Which is the focus of nursing care for a newborn with respiratory distress syndrome? 1 Tapping the toes to stimulate respirations 2 Turning the infant frequently to prevent apnea 3 Maintaining oxygen concentration at 40% to support respiration 4 Keeping the infant warm to maintain body temperature at 98°F (37°C)
4 Keeping the infant warm to maintain body temperature at 98°F (37°C) A warm environment is most important, because if the neonate has to maintain body temperature it will further compromise physical status by increasing metabolic activity and oxygen demand. Frequent turning and stimulation such as tapping the toes are both contraindicated, because increased activity increases oxygen demands.
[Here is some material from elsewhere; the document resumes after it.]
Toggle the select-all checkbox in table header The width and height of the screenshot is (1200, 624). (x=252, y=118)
The oxygen percentage will vary with the neonate's Po2 values; the concentration of oxygen should never be set at a fixed amount.
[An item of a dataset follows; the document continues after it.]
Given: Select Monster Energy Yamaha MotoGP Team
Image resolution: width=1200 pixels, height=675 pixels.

Which interventions would be included in the nursing care for a client receiving magnesium sulfate for severe preeclampsia? Select all that apply. One, some, or all responses may be correct. 1 Monitoring deep tendon reflexes 2 Assessing urine output every 8 hours 3 Maintaining a dark, quiet environment 4 Using a pump to regulate the medication 5 Having calcium gluconate available at the bedside 6 Notifying the health care provider if the respiratory rate is slower than 20 breaths/min
Monitoring deep tendon reflexes Maintaining a dark, quiet environment Using a pump to regulate the medication Having calcium gluconate available at the bedside Magnesium sulfate level is monitored closely because toxicity may occur with levels over 8 mg/dL. It works by relaxing skeletal muscle; therefore deep tendon reflexes should be assessed hourly. Maintaining a dark, quiet environment decreases stimulation and reduces the risk of seizures. Magnesium sulfate must be administered with the use of an infusion pump because it can be toxic and cause respiratory distress. Calcium gluconate is the antidote to magnesium sulfate and should be immediately available for the treatment of overdose. Assessing urine output every 8 hours is not sufficient. Urine output of less than 30 mL/h must be reported to the primary health care provider. A respiratory rate slower than 12 breaths/min, not 20, must be reported to the primary health care provider.